Recovery from end-stage heart failure is a slow process irrespective of the improved blood flow. For the first time, the implantable components of an LVAD were imperceptible to the patient, and the external power system was easily portable and simple to use. Houghton was eager to make the best use of what he termed “extra life.” He published a book about his experience titled On Death, Dying, and Not Dying. Another of Houghton's roles was to relieve Westaby of the time-consuming effort to raise funds to keep the program afloat. He sought to inform other heart failure patients of the possibility of extra life and traveled to the USA to help Jarvik and Frazier persuade the Food and Drug Administration to consider destination therapy with continuous flow devices. In a supermarket in Birmingham (UK), the leather bag holding the controller and battery was mistaken for a camera bag and snatched by a teenager. The external power cable was pulled from the percutaneous pedestal, thus triggering the alarm. Fearing a trap, the teenager dropped the bag and Peter, assisted by members of the public, was able to plug himself in and continue shopping. He is now close to the 5th anniversary of the implant and is fitter than ever (Fig. 5). There is a symbiotic relationship between an improving left ventricle and the device that provides unloading and augments cardiac output. Peter Houghton, with Westaby and others, established the charitable Heart Failure Foundation with the intention of providing blood pumps on a widespread basis in the UK.

Fig. 5 Peter Houghton (left), recipient of the first permanent implant of a continuous-flow pump (June 2000).

Epilogue

The pursuit of long-term mechanical circulatory support and relief from heart failure has inextricably linked Oxford with Houston. On the 100th anniversary of Osler's arrival in Oxford, the value of international fellowship between the United States and Europe remains as strong as ever. Regrettably, the pressurized modern training programs on both sides of the Atlantic fail to encourage or allow time for international exchange as they once did. Nor are the rich historical aspects of our specialty adequately presented. Why else would off-pump myocardial revascularization be regarded as innovative?

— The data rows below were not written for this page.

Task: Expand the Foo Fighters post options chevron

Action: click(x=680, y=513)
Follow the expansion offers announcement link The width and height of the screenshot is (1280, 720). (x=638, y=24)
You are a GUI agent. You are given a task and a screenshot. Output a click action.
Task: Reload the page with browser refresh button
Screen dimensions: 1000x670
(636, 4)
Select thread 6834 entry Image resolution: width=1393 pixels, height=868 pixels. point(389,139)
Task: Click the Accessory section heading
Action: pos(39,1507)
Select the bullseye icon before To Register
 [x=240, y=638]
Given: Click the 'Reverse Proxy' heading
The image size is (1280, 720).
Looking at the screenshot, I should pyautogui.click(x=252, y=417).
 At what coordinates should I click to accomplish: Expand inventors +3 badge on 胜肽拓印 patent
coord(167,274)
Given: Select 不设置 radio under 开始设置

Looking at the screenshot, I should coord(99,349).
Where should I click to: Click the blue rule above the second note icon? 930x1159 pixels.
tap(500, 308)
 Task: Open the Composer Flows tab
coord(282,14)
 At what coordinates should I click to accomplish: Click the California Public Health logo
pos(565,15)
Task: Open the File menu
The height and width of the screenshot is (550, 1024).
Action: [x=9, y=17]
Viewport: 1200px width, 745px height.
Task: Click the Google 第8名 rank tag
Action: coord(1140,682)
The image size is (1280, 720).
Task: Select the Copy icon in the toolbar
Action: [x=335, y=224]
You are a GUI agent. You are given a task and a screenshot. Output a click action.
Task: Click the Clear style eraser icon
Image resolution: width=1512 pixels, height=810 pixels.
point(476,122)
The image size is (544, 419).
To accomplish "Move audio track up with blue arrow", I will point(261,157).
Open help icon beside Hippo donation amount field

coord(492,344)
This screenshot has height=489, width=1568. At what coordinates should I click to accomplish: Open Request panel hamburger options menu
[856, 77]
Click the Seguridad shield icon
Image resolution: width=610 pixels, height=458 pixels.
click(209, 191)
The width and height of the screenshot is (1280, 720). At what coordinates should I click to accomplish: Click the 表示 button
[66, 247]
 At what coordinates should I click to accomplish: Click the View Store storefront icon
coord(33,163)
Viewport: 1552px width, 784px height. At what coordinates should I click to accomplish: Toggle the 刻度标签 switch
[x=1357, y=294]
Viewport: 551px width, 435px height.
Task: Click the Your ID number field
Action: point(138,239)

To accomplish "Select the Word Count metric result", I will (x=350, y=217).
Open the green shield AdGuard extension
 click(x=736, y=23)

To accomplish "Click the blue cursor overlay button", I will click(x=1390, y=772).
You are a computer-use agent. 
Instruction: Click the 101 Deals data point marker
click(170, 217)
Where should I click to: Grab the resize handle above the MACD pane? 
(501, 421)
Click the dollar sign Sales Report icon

Dr. Cooley has always been a champion of international fellowship. He said, “You must make your Residents and Fellows feel that they are an integral part of the program, members of the team. I believe in sportsmanship in surgery. As captain of the team, the Chief Surgeon should have the confidence and support of his people. If some of these tyrannical surgeons were captain of a rugger team, Lord help them if they ever got into a good scrum; their own men would kick their brains out.”

International fellowship provides a wider perspective on the surgical world, teaches humility, and reduces the likelihood of becoming a tyrannical surgeon. On the subject of humility, Dr. Cooley also said, “A successful cardiovascular surgeon should be a man who, when asked to name the 3 best surgeons in the world, would have difficulty in deciding on the other two!”

A Note on the Author

Always intrigued by the development of cardiac surgery and the great characters behind the advances, Westaby published Landmarks in Cardiac Surgery in 1997, after 5 years of research. In addition to receiving the Cooley Society's International Recognition Award for 2004, he was the proud recipient of the Texas Heart Institute's Ray C. Fish Award for Scientific Achievement that same year.